[What to work on]:
Two lines in the listing below mark the span: one contains "Instruction: Open the 搜本产品" and one contains "has width=800, height=575.". Reproduce both of them and everything between, exactly.
"""
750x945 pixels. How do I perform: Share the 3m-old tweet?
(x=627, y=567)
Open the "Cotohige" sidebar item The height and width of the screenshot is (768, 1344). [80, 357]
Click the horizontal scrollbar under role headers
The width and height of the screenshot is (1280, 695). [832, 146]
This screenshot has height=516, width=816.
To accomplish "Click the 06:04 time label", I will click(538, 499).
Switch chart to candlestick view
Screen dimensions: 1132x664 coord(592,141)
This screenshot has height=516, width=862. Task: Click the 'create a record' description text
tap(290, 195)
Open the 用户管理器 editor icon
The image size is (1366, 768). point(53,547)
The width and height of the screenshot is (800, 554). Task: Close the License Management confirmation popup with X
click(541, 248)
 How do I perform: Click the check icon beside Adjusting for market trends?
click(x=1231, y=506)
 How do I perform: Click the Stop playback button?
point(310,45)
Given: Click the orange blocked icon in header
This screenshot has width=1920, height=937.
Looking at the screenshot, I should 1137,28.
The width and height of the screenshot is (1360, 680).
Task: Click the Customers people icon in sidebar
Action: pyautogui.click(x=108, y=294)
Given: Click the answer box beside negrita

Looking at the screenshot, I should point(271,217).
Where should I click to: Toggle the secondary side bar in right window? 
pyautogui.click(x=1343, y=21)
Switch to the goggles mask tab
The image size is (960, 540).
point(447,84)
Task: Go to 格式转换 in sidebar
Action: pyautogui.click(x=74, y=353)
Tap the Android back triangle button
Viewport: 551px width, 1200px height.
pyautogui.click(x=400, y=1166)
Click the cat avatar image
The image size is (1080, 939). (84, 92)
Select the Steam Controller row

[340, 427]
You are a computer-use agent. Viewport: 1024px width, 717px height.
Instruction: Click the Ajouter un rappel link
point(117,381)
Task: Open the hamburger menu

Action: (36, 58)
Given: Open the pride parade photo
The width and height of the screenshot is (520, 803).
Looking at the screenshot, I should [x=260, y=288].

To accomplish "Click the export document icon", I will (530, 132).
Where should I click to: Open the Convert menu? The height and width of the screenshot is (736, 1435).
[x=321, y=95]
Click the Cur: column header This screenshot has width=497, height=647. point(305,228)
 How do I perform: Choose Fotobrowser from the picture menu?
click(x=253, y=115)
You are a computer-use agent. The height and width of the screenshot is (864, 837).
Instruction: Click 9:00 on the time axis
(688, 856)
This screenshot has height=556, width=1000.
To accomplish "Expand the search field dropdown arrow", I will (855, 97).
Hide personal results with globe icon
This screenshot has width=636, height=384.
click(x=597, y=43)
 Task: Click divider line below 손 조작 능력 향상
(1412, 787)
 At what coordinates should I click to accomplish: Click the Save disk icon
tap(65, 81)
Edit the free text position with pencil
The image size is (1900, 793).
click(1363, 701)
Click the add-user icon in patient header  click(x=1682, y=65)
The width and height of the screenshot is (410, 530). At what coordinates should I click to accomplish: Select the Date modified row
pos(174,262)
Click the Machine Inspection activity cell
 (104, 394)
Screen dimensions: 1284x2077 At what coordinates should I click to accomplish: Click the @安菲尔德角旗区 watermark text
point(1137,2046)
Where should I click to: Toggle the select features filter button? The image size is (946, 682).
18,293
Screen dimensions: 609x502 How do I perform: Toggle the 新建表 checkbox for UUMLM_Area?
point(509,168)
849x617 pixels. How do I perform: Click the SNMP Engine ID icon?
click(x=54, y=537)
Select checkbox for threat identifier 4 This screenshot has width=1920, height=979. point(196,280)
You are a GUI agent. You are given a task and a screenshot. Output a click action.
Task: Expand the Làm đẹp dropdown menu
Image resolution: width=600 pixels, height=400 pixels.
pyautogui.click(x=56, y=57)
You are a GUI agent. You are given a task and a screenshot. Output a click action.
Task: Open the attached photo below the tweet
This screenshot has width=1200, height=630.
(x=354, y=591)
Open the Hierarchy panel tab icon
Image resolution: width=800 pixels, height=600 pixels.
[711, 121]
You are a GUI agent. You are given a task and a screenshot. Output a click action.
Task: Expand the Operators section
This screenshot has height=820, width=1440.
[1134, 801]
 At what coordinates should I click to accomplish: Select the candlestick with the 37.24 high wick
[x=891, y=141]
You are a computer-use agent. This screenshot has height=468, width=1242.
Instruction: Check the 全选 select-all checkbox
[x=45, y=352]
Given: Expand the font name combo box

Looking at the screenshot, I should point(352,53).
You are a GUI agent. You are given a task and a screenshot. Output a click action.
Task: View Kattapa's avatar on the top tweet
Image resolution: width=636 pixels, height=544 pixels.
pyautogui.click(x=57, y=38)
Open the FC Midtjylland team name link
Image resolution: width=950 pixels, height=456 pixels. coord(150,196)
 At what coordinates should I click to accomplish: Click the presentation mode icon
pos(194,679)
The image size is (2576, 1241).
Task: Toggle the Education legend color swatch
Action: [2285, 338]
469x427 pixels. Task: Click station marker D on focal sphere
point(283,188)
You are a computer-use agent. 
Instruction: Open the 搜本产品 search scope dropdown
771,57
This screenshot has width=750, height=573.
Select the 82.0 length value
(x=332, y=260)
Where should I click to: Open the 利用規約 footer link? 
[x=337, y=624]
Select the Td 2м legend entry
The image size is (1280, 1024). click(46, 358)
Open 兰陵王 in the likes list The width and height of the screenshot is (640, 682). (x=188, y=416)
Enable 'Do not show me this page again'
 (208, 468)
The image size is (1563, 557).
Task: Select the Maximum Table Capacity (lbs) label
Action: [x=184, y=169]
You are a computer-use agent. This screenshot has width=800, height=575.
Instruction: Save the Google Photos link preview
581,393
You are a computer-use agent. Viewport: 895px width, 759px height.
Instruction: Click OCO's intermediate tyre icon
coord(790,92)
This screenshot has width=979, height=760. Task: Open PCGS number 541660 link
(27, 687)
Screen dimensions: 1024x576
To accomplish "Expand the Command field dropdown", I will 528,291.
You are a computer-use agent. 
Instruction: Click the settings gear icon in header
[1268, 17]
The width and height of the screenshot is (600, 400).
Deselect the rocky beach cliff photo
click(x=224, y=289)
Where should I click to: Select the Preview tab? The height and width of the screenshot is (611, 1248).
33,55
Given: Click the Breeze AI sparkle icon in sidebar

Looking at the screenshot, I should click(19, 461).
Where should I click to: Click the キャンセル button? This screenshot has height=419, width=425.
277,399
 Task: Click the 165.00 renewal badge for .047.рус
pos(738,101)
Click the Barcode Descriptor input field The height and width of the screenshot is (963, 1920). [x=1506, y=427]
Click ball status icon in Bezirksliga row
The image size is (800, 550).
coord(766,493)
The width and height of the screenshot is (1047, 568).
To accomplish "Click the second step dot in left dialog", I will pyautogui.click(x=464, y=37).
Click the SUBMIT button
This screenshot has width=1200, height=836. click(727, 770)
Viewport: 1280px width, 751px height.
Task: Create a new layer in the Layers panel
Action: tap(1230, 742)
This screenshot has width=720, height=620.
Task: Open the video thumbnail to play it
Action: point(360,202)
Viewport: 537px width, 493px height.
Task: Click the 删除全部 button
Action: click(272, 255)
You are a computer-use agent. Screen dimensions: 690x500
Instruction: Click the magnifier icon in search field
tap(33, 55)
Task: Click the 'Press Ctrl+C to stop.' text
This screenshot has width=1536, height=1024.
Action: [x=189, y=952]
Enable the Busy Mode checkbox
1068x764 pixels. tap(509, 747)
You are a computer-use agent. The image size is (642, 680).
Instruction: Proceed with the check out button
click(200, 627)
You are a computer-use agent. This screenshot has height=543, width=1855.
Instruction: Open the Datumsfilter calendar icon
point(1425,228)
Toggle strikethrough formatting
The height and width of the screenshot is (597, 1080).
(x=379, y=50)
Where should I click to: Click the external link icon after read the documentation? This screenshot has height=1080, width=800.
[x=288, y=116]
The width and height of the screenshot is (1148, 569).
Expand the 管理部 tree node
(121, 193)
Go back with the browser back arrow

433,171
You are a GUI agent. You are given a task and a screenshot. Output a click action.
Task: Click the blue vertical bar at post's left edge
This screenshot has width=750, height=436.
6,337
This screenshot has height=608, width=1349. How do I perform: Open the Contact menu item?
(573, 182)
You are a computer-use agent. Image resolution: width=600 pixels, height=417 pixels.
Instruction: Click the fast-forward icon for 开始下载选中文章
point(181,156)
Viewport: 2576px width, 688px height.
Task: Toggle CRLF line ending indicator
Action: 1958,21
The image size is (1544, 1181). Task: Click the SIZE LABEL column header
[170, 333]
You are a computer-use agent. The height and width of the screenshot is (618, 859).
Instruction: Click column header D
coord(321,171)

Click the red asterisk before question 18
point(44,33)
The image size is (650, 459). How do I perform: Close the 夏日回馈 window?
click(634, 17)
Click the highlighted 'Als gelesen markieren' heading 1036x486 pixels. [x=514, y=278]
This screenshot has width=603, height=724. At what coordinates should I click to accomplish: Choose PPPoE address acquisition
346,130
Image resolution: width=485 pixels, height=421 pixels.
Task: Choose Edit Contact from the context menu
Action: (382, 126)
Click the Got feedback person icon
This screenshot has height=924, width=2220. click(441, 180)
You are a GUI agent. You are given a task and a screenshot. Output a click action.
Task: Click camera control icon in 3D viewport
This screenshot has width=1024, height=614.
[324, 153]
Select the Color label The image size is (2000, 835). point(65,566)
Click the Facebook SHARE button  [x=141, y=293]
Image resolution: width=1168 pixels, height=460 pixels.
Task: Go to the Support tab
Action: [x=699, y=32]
"""
[The answer]:
Instruction: Open the 搜本产品 search scope dropdown
771,57
This screenshot has width=750, height=573.
Select the 82.0 length value
(x=332, y=260)
Where should I click to: Open the 利用規約 footer link? 
[x=337, y=624]
Select the Td 2м legend entry
The image size is (1280, 1024). click(46, 358)
Open 兰陵王 in the likes list The width and height of the screenshot is (640, 682). (x=188, y=416)
Enable 'Do not show me this page again'
 (208, 468)
The image size is (1563, 557).
Task: Select the Maximum Table Capacity (lbs) label
Action: [x=184, y=169]
You are a computer-use agent. This screenshot has width=800, height=575.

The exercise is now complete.